2) L’expérience vicariante : est une source indirecte du SEP « Les personnes ne se

basent pas seulement sur leur expérience pour obtenir des informations sur leurs

capacités. Les évaluations d’efficacité sont partiellement influencées par des

expériences vicariantes médiatisées par des réalisations modelées par autrui. »

(ibid. : 135)

3) La persuasion verbale : la croyance est perçue par une autre personne, mais son

pouvoir n’est pas durable. « Il est plus facile à quelqu’un de maintenir un

sentiment d’efficacité, particulièrement quand il est confronté à des difficultés,

si d’autres individus significatifs lui expriment leur confiance dans ses capacités

que s’ils manifestent des doutes. » (ibid. : 156)
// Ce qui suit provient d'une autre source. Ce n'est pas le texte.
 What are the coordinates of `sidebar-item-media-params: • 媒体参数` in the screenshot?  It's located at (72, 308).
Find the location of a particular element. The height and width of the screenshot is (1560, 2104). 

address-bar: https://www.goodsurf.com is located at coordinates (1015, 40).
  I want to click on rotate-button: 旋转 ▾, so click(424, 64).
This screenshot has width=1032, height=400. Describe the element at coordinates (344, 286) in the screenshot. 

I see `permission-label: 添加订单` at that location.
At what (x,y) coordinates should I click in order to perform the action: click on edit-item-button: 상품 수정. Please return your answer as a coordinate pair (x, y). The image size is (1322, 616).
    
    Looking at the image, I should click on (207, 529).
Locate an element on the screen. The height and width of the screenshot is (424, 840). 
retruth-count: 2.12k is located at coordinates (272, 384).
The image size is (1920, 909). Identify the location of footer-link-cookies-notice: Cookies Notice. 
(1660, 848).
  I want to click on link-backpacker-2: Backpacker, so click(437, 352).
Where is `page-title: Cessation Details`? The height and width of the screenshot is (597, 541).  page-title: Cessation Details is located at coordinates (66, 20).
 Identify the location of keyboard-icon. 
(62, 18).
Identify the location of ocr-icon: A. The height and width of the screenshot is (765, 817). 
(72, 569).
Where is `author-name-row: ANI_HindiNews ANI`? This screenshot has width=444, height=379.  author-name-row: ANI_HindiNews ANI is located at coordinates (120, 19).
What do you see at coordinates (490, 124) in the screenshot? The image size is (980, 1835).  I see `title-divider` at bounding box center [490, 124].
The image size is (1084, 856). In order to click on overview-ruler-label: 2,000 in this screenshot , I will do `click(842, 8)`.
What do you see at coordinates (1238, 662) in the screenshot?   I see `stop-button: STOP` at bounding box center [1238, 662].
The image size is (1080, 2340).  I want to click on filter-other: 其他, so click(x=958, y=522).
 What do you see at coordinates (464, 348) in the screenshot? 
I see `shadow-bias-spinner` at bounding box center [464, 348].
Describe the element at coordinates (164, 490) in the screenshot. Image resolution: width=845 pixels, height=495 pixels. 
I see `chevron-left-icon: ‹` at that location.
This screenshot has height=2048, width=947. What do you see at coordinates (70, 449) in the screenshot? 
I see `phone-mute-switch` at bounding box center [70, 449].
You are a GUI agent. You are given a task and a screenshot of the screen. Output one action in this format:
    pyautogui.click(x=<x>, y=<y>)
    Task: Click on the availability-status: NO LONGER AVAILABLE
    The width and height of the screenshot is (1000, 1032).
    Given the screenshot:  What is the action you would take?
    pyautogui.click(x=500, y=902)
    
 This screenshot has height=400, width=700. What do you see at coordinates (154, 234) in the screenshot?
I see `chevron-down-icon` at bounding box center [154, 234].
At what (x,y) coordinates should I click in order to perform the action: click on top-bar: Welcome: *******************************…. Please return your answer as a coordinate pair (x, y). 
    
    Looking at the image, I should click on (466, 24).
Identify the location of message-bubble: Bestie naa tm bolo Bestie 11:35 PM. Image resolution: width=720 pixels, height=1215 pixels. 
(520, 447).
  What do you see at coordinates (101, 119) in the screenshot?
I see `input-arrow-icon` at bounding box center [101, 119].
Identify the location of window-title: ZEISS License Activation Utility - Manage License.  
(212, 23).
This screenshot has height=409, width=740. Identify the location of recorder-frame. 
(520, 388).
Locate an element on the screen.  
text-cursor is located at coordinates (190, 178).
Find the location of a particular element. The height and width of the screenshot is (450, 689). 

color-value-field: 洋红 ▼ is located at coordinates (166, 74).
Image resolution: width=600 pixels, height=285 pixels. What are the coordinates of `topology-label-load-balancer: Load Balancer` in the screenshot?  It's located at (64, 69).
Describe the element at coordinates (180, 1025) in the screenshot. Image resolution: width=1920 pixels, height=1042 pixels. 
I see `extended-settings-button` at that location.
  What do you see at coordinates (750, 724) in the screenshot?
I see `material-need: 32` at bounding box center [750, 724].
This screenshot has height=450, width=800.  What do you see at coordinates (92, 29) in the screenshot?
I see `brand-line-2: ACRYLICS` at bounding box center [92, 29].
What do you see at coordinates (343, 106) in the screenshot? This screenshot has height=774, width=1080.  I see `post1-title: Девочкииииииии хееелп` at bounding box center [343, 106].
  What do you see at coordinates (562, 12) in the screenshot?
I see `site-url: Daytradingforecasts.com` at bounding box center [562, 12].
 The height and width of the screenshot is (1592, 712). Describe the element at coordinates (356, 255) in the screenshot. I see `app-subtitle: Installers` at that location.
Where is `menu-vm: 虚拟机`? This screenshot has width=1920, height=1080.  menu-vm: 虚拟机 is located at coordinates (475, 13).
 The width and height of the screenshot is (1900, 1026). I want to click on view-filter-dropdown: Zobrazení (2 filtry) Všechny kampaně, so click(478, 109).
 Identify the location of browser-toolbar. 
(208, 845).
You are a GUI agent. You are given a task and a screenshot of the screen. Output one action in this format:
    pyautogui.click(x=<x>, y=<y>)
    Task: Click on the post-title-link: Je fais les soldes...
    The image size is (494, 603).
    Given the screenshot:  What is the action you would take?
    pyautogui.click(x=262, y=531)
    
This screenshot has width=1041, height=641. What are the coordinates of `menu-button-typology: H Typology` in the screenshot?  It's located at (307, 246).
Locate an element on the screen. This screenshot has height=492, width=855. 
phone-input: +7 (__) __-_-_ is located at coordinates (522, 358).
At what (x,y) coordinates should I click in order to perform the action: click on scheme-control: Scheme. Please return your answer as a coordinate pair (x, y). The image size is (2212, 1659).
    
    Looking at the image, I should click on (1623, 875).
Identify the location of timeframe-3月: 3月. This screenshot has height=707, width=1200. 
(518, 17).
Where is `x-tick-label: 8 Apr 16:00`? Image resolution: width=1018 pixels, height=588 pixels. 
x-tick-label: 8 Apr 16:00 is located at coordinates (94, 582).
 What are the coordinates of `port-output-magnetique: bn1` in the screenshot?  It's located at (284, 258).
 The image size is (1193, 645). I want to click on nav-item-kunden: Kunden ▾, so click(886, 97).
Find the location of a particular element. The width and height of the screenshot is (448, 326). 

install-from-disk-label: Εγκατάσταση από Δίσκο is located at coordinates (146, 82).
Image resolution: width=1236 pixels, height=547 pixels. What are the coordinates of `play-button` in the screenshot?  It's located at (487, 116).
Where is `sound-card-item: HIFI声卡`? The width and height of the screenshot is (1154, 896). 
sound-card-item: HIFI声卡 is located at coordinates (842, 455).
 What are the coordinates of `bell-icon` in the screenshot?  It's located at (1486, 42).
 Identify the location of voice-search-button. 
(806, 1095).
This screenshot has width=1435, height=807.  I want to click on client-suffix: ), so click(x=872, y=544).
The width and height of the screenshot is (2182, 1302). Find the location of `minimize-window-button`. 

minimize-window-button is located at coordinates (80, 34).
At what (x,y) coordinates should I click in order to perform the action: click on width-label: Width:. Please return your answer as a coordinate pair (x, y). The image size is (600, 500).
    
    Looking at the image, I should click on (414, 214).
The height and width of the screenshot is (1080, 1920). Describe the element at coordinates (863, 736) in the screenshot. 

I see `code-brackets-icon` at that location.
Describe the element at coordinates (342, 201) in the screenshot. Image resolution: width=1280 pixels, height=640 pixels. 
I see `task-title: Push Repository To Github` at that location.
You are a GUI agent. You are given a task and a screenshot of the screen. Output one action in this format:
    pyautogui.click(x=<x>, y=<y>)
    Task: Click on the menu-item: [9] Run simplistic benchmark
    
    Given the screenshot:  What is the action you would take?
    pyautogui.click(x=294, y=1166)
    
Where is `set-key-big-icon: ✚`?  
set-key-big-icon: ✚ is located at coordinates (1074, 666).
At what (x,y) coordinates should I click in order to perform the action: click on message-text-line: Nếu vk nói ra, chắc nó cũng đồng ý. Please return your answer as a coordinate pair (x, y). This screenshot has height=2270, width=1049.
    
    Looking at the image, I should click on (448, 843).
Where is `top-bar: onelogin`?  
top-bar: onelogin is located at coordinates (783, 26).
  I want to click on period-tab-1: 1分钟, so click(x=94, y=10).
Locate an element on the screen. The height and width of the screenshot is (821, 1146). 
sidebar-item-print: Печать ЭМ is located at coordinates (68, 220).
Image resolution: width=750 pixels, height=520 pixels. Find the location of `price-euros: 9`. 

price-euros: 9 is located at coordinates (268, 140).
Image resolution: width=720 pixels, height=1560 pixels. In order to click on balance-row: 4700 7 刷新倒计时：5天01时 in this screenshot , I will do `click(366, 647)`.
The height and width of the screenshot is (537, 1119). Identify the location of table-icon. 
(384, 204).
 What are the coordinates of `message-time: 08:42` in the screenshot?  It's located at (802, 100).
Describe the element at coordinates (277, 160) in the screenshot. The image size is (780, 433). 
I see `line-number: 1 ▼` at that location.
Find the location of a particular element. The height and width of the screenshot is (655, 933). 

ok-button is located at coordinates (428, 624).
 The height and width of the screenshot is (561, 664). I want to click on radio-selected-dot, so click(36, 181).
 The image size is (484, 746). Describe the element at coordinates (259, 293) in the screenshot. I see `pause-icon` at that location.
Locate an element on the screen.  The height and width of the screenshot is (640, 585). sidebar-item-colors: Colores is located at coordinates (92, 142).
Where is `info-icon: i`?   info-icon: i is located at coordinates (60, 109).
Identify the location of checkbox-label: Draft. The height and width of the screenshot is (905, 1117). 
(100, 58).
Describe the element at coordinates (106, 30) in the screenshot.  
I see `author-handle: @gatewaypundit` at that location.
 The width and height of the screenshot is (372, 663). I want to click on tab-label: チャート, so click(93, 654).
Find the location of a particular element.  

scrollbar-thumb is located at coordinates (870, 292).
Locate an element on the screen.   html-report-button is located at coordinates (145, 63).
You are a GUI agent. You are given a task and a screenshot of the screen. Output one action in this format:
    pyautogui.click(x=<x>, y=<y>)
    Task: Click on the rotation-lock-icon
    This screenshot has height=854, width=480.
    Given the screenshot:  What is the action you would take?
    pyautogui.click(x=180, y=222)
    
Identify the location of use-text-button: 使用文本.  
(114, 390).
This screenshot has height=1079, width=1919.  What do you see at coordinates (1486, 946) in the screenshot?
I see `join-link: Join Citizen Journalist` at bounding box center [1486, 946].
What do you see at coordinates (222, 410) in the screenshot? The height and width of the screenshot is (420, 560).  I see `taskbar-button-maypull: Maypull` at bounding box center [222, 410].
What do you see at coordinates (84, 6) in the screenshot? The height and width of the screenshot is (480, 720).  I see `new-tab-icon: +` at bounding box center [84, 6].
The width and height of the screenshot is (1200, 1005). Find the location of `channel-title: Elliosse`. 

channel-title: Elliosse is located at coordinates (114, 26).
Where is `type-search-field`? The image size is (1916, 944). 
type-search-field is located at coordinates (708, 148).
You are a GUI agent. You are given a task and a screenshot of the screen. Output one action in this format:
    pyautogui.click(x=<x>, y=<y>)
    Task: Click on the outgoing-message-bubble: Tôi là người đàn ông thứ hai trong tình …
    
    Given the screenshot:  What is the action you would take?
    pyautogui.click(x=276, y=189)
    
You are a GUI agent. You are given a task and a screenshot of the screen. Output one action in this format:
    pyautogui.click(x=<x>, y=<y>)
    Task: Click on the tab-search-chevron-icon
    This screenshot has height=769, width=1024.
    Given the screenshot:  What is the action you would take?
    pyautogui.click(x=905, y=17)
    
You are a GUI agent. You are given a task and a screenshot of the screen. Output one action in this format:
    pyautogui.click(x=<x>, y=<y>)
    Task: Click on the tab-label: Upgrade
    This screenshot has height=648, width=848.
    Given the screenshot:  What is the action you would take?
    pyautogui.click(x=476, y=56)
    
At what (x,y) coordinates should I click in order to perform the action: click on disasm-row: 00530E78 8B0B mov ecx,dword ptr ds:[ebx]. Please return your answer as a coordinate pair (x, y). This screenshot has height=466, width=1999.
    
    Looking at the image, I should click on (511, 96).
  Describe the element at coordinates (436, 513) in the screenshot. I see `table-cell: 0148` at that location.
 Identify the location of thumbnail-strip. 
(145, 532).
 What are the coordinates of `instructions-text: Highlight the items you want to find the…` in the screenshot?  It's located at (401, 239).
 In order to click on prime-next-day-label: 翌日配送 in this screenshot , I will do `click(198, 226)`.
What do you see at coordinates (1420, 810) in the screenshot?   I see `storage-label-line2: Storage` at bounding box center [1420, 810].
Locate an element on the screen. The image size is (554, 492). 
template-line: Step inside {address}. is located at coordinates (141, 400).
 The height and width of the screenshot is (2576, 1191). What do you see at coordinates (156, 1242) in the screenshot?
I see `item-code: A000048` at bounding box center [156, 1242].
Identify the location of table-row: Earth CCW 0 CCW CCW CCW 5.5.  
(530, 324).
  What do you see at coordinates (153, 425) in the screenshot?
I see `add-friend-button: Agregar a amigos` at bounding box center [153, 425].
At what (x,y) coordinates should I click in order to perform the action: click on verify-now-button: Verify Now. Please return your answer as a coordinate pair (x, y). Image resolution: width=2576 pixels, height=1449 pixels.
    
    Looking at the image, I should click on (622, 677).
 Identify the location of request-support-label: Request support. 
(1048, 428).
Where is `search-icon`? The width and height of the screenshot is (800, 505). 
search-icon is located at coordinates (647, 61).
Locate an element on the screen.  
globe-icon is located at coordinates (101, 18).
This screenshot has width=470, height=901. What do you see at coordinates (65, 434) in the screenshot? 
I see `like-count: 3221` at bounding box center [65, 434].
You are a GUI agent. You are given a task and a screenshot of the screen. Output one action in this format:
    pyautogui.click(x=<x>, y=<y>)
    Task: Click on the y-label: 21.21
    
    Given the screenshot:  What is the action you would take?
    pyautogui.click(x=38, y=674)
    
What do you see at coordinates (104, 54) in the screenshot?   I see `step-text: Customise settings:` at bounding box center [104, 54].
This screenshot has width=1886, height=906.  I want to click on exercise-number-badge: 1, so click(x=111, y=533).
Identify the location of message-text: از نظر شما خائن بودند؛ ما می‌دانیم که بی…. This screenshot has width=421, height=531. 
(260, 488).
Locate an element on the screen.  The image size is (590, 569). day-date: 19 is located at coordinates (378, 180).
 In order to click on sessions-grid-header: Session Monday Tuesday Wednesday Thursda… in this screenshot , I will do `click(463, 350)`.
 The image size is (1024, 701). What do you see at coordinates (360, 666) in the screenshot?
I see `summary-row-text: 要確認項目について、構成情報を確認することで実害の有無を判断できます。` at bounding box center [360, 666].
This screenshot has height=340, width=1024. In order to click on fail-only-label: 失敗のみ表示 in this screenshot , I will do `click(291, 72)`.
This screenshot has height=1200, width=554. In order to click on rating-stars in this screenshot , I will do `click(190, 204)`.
4) Les états physiologiques et émotionnels : une forme d’émotion peut induire des

perceptions d’auto-efficacité favorables ou défavorables selon la nature de

l’émotion ressentie. Le stress et l’anxiété ainsi que des réactions physiologiques

comme des mains moites ou une gorge sèche le jour d’un examen peuvent

conduire à un échec et à un sentiment défavorable en ses capacités.

5) L’intégration de l’information relative à l’efficacité : l’intégration de

l’information relative à l’efficacité repose sur deux éléments :

- premièrement tous les facteurs n’ont pas la même valeur dans leur degré

d’information et d’interaction. Certains représentent des indicateurs très

fiables et d’autres le sont beaucoup moins.

- deuxièmement les individus n’utilisent pas les mêmes règles pour former

un jugement sur leur efficacité personnelle. Certains additionnent

plusieurs facteurs pertinents, plus il y a d’indicateurs, plus la croyance en

leur capacité personnelle est forte. D’autres utilisent une règle de

pondération relative dans laquelle certains facteurs sont pesés plus

lourdement que d’autres.

Les effets d’un sentiment d’efficacité élevé interviennent quotidiennement dans

la vie d’un individu, dans les choix de ses actions, de sa carrière et des tâches qu’il

désire accomplir. Dans le domaine de l’apprentissage, il influence le processus

motivationnel et l’image de soi, c’est un facteur de performance et de persévérance qui

interagit avec l’ensemble des dimensions cognitives et affectives.